**INSTRUCTIONS TO FOLLOW:**
Find and copy each line of the records where the string "Wall" shows up.

Collected data entries
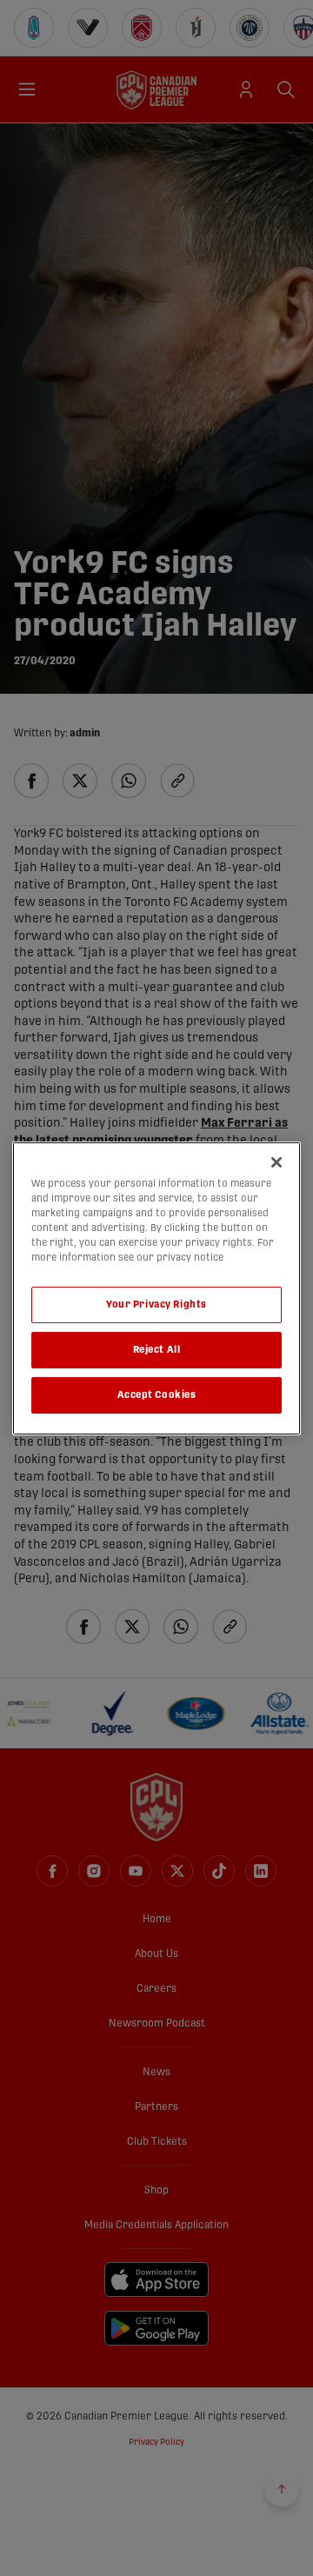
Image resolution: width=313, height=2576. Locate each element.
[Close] (276, 1161)
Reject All (157, 1350)
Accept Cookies (156, 1395)
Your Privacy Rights (156, 1304)
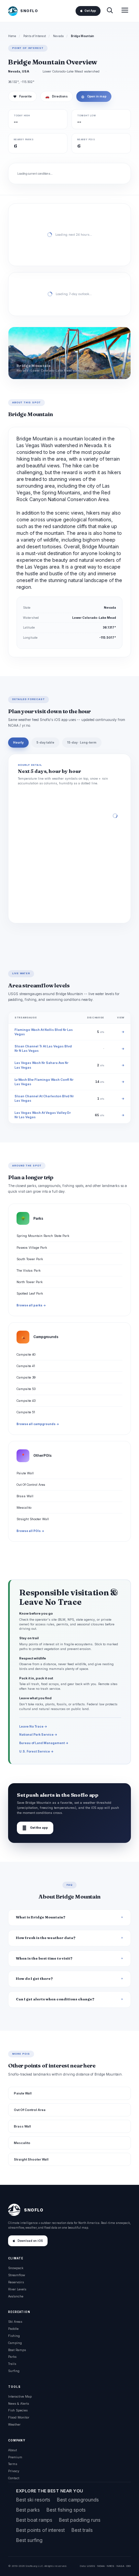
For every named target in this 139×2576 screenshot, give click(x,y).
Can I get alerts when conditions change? (55, 1999)
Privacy (13, 2471)
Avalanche (15, 2296)
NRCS (110, 2566)
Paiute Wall (25, 1473)
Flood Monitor (18, 2417)
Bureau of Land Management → (43, 1743)
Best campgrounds (78, 2499)
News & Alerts (18, 2403)
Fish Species (18, 2410)
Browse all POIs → (30, 1531)
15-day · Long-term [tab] (81, 742)
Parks (12, 2356)
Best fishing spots (66, 2510)
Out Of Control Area (31, 1484)
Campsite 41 (26, 1366)
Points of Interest (34, 36)
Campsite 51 (26, 1412)
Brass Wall (25, 1496)
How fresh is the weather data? (46, 1938)
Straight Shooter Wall (33, 1519)
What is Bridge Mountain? (40, 1917)
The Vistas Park (28, 1270)
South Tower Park (30, 1259)
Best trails (82, 2530)
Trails (12, 2364)
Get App (90, 10)
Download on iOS (30, 2240)
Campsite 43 (26, 1400)
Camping (15, 2343)
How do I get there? (34, 1978)
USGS (91, 2566)
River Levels (17, 2289)
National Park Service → (38, 1734)
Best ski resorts (33, 2499)
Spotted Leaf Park (30, 1293)
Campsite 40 (26, 1354)
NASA (120, 2566)
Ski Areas (15, 2321)
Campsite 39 (26, 1377)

**ANSWER TO THIS PROBLEM:**
Paiute Wall (25, 1473)
Brass Wall (25, 1496)
Straight Shooter Wall (33, 1519)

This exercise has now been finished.